Warda Ibrahim (50) discovered her son is alive after 31 years. An emotional and tearful reunion took place after all these years in Germany where she and her son both live.
“There is no word powerful enough to describe the pain I went through, I thought my baby was dead for 31 years. I missed out on everything I wanted to be a part of which my son and I can never get back… It’s painful, it’s painful to a degree I wouldn’t wish upon my enemy”. She says as her eyes fill up with tears bursting to roll down her beautifully aged skin.
Warda’s interesting life-story is a story worth writing and reading, because it is a story full of pain and suffering. Her lover kidnapped her when she was 18 in Kurdistan Iraq. Her strict Christian family were against her marrying a Muslim boy. Her and her soon to be husband had no choice but to run away together to marry.
No different to a tragic romance tale, they ran away to the capital of Iraq, Bagdad and were living in fear as both sides of their family were in search to kill them for bringing shame to their family. Soon after their runaway Warda fell pregnant and gave birth to her now 32 year old son Yusif. Her marriage broke down and there were too many differences between her Christian culture and her husband’s strict and traditional Muslim upbringing. He became violent and too aggressive to live with. “I was scared. Only 18, I realised the man I had given up my life and family for was not the man I thought I knew. I had nothing left but him. And I did not know this man anymore.”
Under extreme stress and sadness she took the risk and ran away from her husband, leaving her toddler behind. She travelled through Europe illegally till she reached Germany and gained citizenship to stay permanently. Warda was not in contact with anyone from her or her husband’s family. They would kill her if they found her. She was given false and nasty news that her son had fallen ill and died a few months after her run away. “It was my ex-husbands tactic, he made me believe my sons dead so I would not return for him.” Alone and lonely in a country she felt a stranger at did not help her emotional state. “I suffered extreme depression for years, I felt guilt and emptiness, I thought my baby had died because I had left him, it was horrible”. My life was complete isolation from the world, I had kept myself away from living by constantly blaming myself. Most my days were passed through tears; this was my life till I met my husband and fell in love again. He cared for me and helped me to live again”.
After many years Warda’s brother finally found her and confessed her son is still alive and had moved to Germany to find her a few years ago. “I lost every strength in my bone and dropped to the floor, I didn’t know how to enjoy the happiness of knowing my child was still alive, the pain was too overpowering, I had been lied to and made to suffer all these years, how could they fake my own sons death, the child I had given birth to, my child was dead to me for all these years, what could possibly fix this…”

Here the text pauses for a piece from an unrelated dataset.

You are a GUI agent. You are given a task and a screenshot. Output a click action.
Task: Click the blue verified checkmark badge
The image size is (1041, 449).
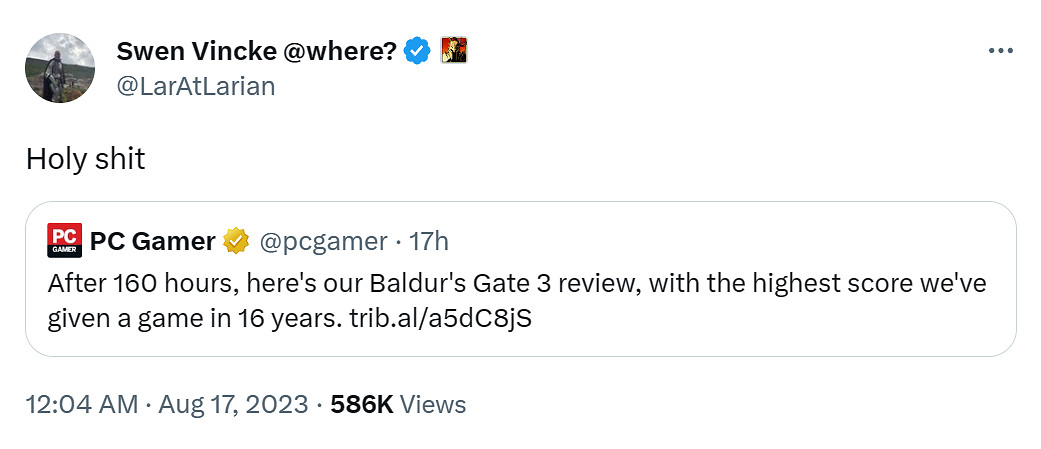(417, 51)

“I couldn’t wait, I didn’t want to wait. I made my brother drive me to his house a few hours away from Berlin straight away. It was late; we got there after mid night. As soon as he opened the door my eyes captured a man, a man I didn’t know… I must have passed out; I woke up in my son and brothers arms. He was crying. He had my eyes, round sad hazel eyes. We stayed up all night talking, it was painful to feel awkwardness between us, he was a grown man now.”  Â
Warda and Yusif are now in contact and often see each other. They are trying to build a son and mother bond, which is reasonably difficult after the many years they’ve been apart. “I’m sad I never had the chance to have a bond with my mother, it’s agonizing knowing my father had lied to me all these years. I didn’t know they had told my mother I was dead. I believed what my father had told me and assumed she did not love me. I had a difficult childhood, I felt unwanted and lonely without my mother…” Yusif says slowly, his hands reach behind his head and rub against the back off his neck as he speaks the painful words; he hesitates every time my questions bring back flashbacks of his motherless childhood.
They both sit and answer my questions trying to find words to describe their pain, but there are no words to fully justify the description of their sufferings.